Sh68b to revamp Entebbe Airport

Aug 12, 2007

THE Civil Aviation Authority (CAA) has secured a $40m (about sh68b) loan to finance the rehabilitation of Entebbe International Airport and Kasese Aerodrome.

By Sylvia Juuko

THE Civil Aviation Authority (CAA) has secured a $40m (about sh68b) loan to finance the rehabilitation of Entebbe International Airport and Kasese Aerodrome.

The loan was acquired from Stanbic, Standard Chartered, East African Development and PTA banks. It was sealed at the Kampala Serena Kampala Hotel last week. It will be repaid over a period of seven years.

Stanbic Bank is the lead arranger of the loan denominated in shillings and dollars.
It will finance part of CAA’s 20-year master plan aimed at modernising Entebbe Airport and other aerodromes.
However, some of the projects in the master plan were fast-tracked because of the November Commonwealth Heads of Government Meeting (CHOGM) in Kampala. The total cost of revamping the airport is estimated at sh84.6b.
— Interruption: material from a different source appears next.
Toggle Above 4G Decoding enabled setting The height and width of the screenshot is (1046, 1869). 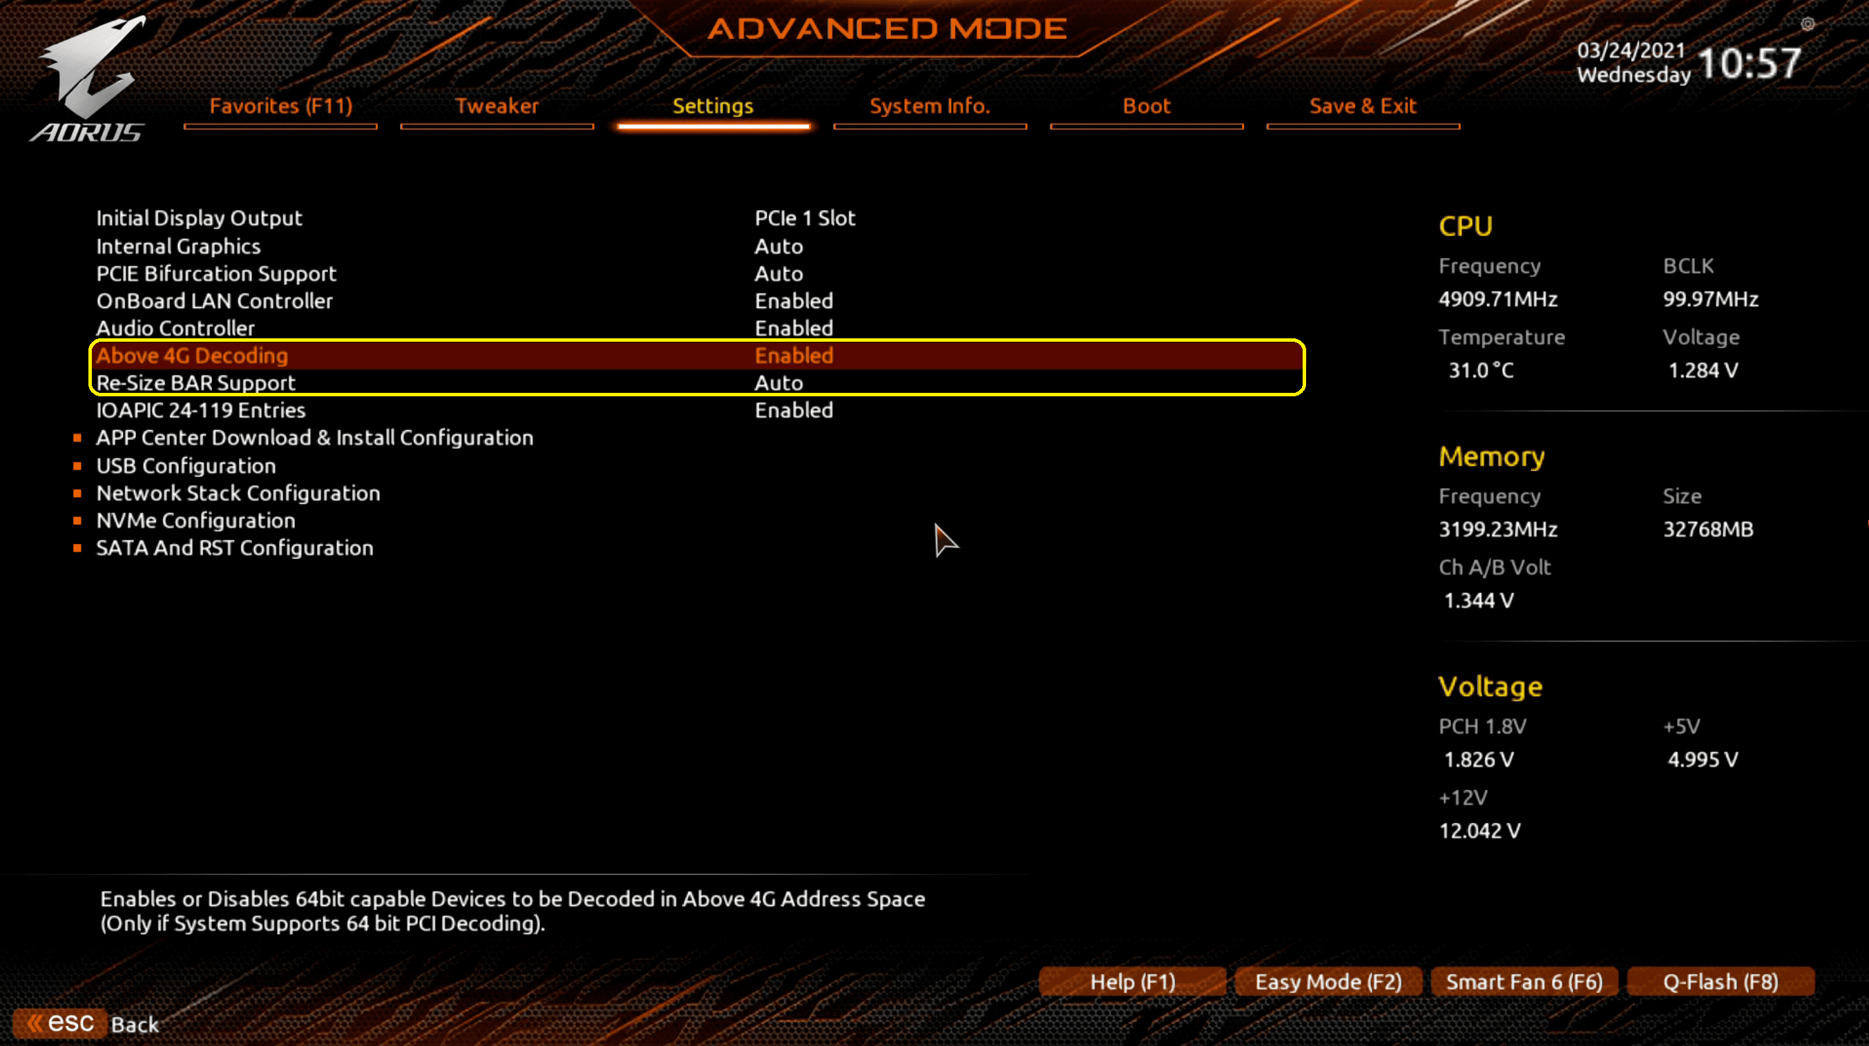coord(792,354)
The projects, most of which commenced last year, include the expansion of arrivals hall, renovations of the departure concourse, building of two passenger bridges, separation of the domestic and international passenger terminals.
Others are the construction of security watchtowers, air traffic and airspace management radar, new aircraft parking apron, new power supply system and the beautification of Entebbe/Kampala road.

Anne Aliker, the Stanbic Bank executive director, said the loan was the largest financing to be extended to a parastatal without a government guarantee.

“This transaction marks a coming of age for the Ugandan financial markets. Its importance goes beyond the immediate financing of CAA since it demonstrates we can finance crucially-needed infrastructure from domestic savings,” she said.

Ambrose Akandonda, the head of the CAA, said the financing reflects the level of confidence the financial institutions had in CAA.

He said most of the activities will be completed by September.
“The loan will finance 70% of the project which will meet CHOGM requirements,” he said.

Over $115m was budgeted to be spent in implementing the 20-year master plan until 2022. “We initiated a 20-year master plan in 1992 to be implemented in phases. However, we fast-tracked some of the projects because we will experience more traffic in November. We had to be prepared,” he said.

He said over 4,500 passengers were expected in November over a period of three days.

Akandonda said annual passenger traffic was projected to grow from 600,000 to 800,000 in the next two years. This will peak at 1.5 million by 2022.

“Our airport is congested at peak hours and if we don’t act quickly, the efforts of opening up the air transport industry will be frustrated by the constrained facilities. This programme is in line with what we project in terms of future traffic and cargo growth.”